Last, the husband argues that it was an abuse of discretion for the magistrate to order him "to pay [the wife] Two Thousand ($2,000.00) Dollars representing a VISA charge that was incurred at the time that his automobile was purchased." Section 15-5-16.1 governs the equitable distribution of marital property. Such an order will be overturned by this Court only if the assignment constitutes an abuse of discretion. Stanzler v. Stanzler, 560 A.2d 342, 345 (R.I. 1989); see also Olivieri v. Olivieri, 760 A.2d 1246, 1250-51 (R.I. 2000). The husband testified that he used a $700 advance from the wife's credit card to pay for the taxes and registration fees that were due when he purchased a new truck. Moreover, the wife explained that the husband used her credit card to make repairs on her 1989 Oldsmobile before it was sold and then used the proceeds from the sale of that vehicle, $2,500, to pay off the balance due on his own credit card. In addition, according to the wife, the husband used a $1,400 cash advance on the wife's credit card to register and pay taxes due on his new truck.
In dividing the marital estate, the magistrate determined that there was no compensable fault on the part of either party. Therefore, he decided that each party would be entitled to 50 percent of the marital estate. In addition, however, mindful of the above-referenced transactions, he allowed the husband to keep his new truck, but ordered him to pay $2,000 to the wife for the expenses he incurred in connection with that vehicle's purchase. Under the circumstances, in light of the wife's illness and the husband's ability to earn extra income, we conclude that this portion of the final decree did not constitute an abuse of discretion.
For these reasons, we deny the husband's appeal in part and sustain it in part. We sustain the appeal with respect to the child-support award --vacating only the 20 percent add-on portion of that award -- and remand for a new hearing, findings, and order on the appropriate amount of child support that the husband should pay to the wife. Any deviations from the child-support guidelines must be supported by specific findings justifying such a variance based upon the equitable and financial circumstances of this particular case, rather than upon some arbitrary, uniform "add on" percentage of the guideline amount of child support. We next deny the appeal with respect to the award of alimony, counsel fees, and deposition costs; therefore, we decline to vacate that part of the amended decision pending entry of a final judgment and the final judgment of divorce that ordered the husband to make such payments to the wife. But we also sustain the husband's appeal and vacate that part of the decision compelling him either to host the children at his brother's residence during days when he has visitation, or to pay for a babysitter. Thus, we remand for further proceedings and additional findings concerning these issues. We also vacate those portions of the final divorce judgment that are inconsistent with this decision. Finally, we deny the appeal with respect to the disputed credit-card charges and the $2,000 payout with respect to same. On remand, we direct the Family Court to enter a new order on child support and visitation after holding the requisite hearings and making the appropriate findings, and to enter a new final judgment of divorce consistent with its findings.
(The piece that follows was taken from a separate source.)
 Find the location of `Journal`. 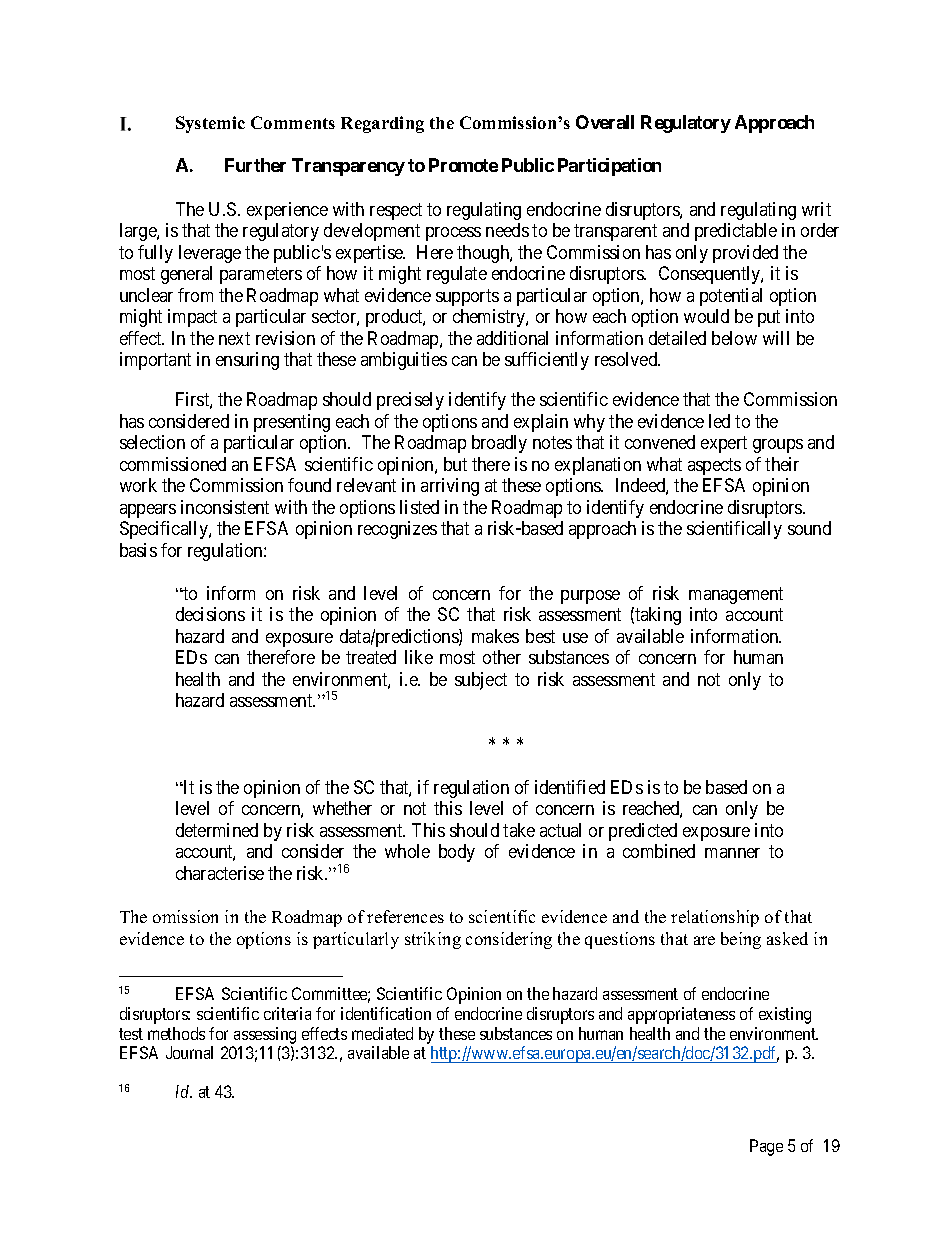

1. Although the record contains various spellings for the name of the parties' daughter, we adopt the version that appears to be the most prevalent: namely, Mikayla. The year of birth for the parties' son, Eric, appears throughout the record as either 1991 or 1992. At trial, the mother indicated through her attorney that the correct year of birth was 1991. Thus, we shall use 1991 as Eric's year of birth.
2. The record on appeal contained no amended decision pending the entry of a final judgment, only the final judgment itself. Because the terms of the final judgment are consistent with the magistrate's previous ruling on the motion to amend, we refer herein to the final judgment as embodying the court's amended decision pending the entry of the final judgment.
3. Although the magistrate initially set the husband's earnings cap before alimony at $406, he later amended his decision to reflect a weekly earning cap of $517. This new monetary amount is reflected in the final judgment of divorce.